One glance at the Lions' roster reveals their biggest shortcoming: talent. The previous regime failed to find and develop the kind of playmakers who win games in the NFL. It will be on the next regime to fix that.
It will be on Brad Holmes and Dan Campbell to clean up the mess of Bob Quinn and Matt Patricia, to build a team that can start challenging for division titles the way the Rams did with Holmes and the Saints did with Campbell.
"It’s no secret what we want to do here," Campbell said Thursday. "If you’re talking about the standard of the division, you’re talking about the Green Bay Packers right now. Let’s call it what it is. Those guys are finding ways to win. They’ve been successful. It starts there because it’s in the division. How do we get to where they’re at? That’s where we want to get, right? We want to be competing for the division championship every year. If we’re not shooting for that, then what are we doing?
"Once you become a division winner, now you’re starting to talk about the next level. You can only take things one game at a time or one season at a time. I think what I’ve already stated is exactly how you get there."
You get there with good players. To attract and develop those players, Campbell believes you need the right culture, a strong culture, a culture of collaboration from the top of the organization to the bottom. And to foster that culture, the kind of culture that made the Saints one of the NFL's steadiest teams of the past decade, Campbell says you need "the right people."
"People that don’t have egos, that have real humility," he said. "They’re hard working. They’re people that want to do, want to say, want to be everything that you represent. And I think it all starts there. That’s what we built in New Orleans."
Campbell says he feels the makings of something similar in Detroit, starting at the top with owner Sheila Ford Hamp. He said he and Holmes were in the building together until midnight on Wednesday, their first shared day on the job, breaking down players and discussing their vision for the team. He's confident the Lions will find the talent they need, because so many of the right people are already here.
"It may take a little bit. But I just bank on people, man. I put my faith in people more than anything else. Talent can be overrated, I’m sorry to say it. Certainly, every team, you’re gonna need some pieces. But it starts with the people. And if you have the right people, and they have certain skillsets and we use those to the best of their ability and we complement each other in every area, from the top to the bottom, I think you’re breeding success," Campbell said. "That’s how I view it."
Campbell's emphasis on people seems to fit with Holmes' method of evaluating players. The draft model he learned with the Rams placed an premium on intangibles, one intangible in particular: passion for football. You'd be hard-pressed to find someone with more passion for football than Dan Campbell. Campbell said he and Holmes are already "tied at the hip."
"We see the game very much the same way," Campbell said. "We see players very much the same way.

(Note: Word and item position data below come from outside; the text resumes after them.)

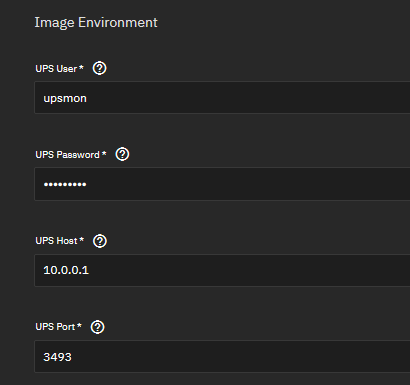This screenshot has height=385, width=410.
Task: Click into the UPS Port field
Action: click(222, 356)
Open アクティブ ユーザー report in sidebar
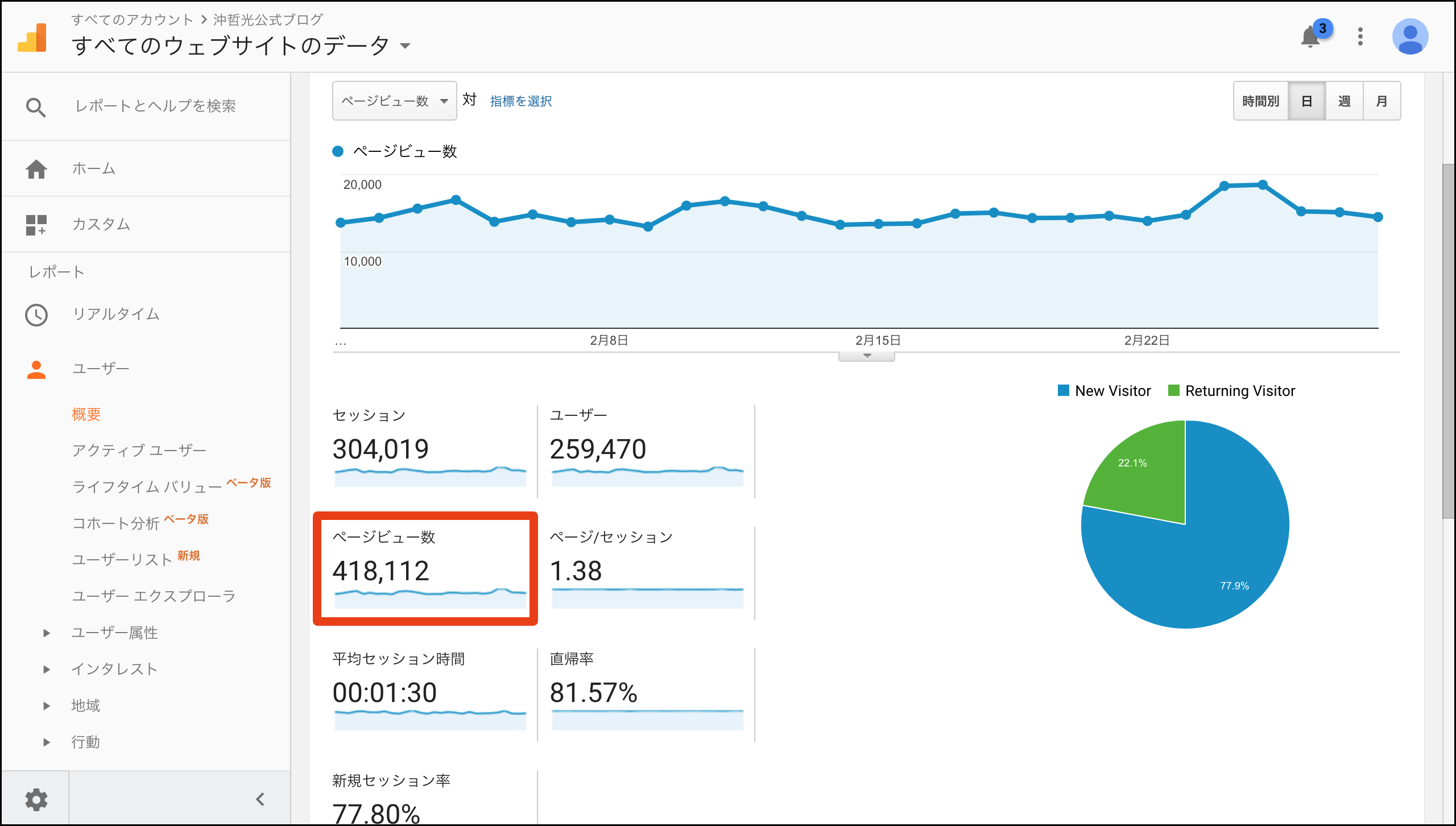 point(139,451)
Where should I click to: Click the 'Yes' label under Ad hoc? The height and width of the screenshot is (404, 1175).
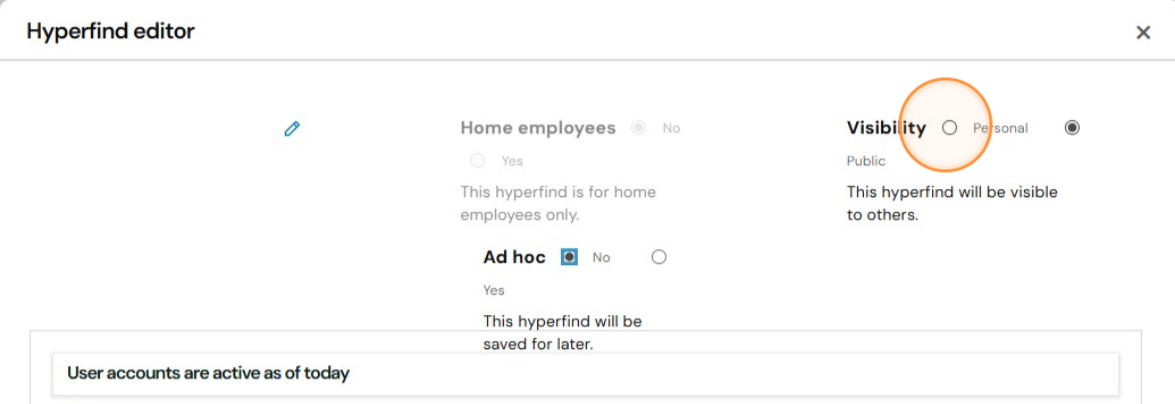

Last night we were talking and we finished each other's sentences twice. One of them was about vision. More importantly, we're not in the business of just stacking players. Let's find a vision for this guy, because when you find a vision for a guy, now you know how to play him, how to put him in your system. He can be the most athletic guy in the world, but if you don't have a vision for him, what are you going to do with him?"
Hence Campbell's point: talent can be overrated. Important? Yes. But worthless in the wrong environment, wasted without the right culture. As much as Quinn failed in adding talent to the organization, so did Patricia -- and everyone below him -- fail in developing the talent on hand. It takes the right people, all operating with the same vision.
"Vision is a big word to me, man," Campbell said. "You’ve gotta have vision for a coaching staff, you’ve gotta have vision for your team, you’ve gotta have vision for the player. Because if you don’t you’re just kind of spinning your wheels, right? They’re just somebody that’s there."